General, I do not wish to be dramatic but some men are watching my house and I do not think they are your friends or mine. This morning I had an impression that they were trying to kill me. Will you not send me your magic friend once more?
He had things to hide. To cache, as they insisted on saying at Sarratt. He took busses, changing several times, wa
tching his back, dozing. The black motor cycle with its side-car had not reappeared; he could discern no other surveillance. At a stationer’s shop in Baker Street he bought a large cardboard box, some daily newspapers, some wrapping paper, and a reel of Scotch tape. He hailed a taxi, then crouched in the back making up his parcel. He put Vladimir’s packet of cigarettes into the box, together with Ostrakova’s letter, and he padded out the rest of the space with newspaper. He wrapped the box and got his fingers tangled in the Scotch tape. Scotch tape had always defeated him. He wrote his own name on the lid, “To be called for.” He paid off the cab at the Savoy Hotel, where he consigned the box to the men’s-cloakroom attendant, together with a pound note.
“Not heavy enough for a bomb, is it, sir?” the attendant asked, and facetiously held the parcel to his ear.

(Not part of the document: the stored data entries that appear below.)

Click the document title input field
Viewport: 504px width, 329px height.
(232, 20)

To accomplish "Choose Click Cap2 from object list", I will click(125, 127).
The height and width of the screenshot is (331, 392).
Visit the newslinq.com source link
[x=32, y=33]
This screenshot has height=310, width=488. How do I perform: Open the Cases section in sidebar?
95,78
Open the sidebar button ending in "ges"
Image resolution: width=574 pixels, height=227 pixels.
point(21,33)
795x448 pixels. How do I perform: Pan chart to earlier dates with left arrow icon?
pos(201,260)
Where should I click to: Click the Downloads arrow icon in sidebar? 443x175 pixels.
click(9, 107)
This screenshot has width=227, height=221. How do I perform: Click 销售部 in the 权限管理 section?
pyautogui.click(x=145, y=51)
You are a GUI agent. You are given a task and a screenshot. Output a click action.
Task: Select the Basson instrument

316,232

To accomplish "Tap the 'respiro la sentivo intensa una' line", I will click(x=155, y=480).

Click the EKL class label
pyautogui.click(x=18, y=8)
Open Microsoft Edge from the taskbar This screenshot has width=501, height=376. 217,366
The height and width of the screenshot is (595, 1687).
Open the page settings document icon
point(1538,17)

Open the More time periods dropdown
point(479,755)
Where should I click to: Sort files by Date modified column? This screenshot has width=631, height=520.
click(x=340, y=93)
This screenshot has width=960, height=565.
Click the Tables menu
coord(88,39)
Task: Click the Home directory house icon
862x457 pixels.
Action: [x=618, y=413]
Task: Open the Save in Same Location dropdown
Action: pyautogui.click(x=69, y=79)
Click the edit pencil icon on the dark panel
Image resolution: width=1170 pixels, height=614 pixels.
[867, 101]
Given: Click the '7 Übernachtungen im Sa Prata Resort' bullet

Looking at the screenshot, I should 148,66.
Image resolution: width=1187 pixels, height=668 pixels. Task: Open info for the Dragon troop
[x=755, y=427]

“I wouldn’t be so sure,” said Smiley, and they shared a good laugh together.
Tell Max that it concerns the Sandman, he thought. Vladimir, he wondered wistfully, what was your other proof?
9
The low skyline was filled with cranes and gasometers; lazy chimneys spouted ochre smoke into the rainclouds. If it had not been Saturday, Smiley would have used public transport but on Saturdays he was prepared to drive, though he lived on terms of mutual hatred with the combustion engine. He had crossed the river at Vauxhall Bridge. Greenwich lay behind him. He had entered the flat dismembered hinterland of the docks. While the wiper blades shuddered, large raindrops crept through the bodywork of his unhappy little English car. Glum children, sheltering in a bus-stop, said “Keep straight on, guv.” He had shaved and bathed, but he had not slept. He had sent Vladimir’s telephone bill to Lacon, requesting a breakdown of all traceable calls as a matter of urgency. His mind, as he drove, was clear, but prey to anarchic changes of mood. He was wearing a brown tweed overcoat, the one he used for travelling. He navigated a roundabout, mounted a rise, and suddenly a fine Edwardian pub stood before him, under the sign of a red-faced warrior. Battle-of-the-Nile Street rose away from it towards an island of worn grass, and on the island stood St. Saviour’s Church, built of stone and flint, proclaiming God’s message to the crumbling Victorian warehouses. Next Sunday’s preacher, said the poster, was a female major in the Salvation Army, and in front of the poster stood the lorry: a sixty-foot giant trailer, crimson, its side windows fringed with football pennants and a motley of foreign registration stickers covering one door. It was the biggest thing in sight, bigger even than the church. Somewhere in the background he heard a motor-bike engine slow down and then start up again, but he didn’t even bother to look back. The familiar escort had followed him since Chelsea; but fear, as he used to preach at Sarratt, is always a matter of selection.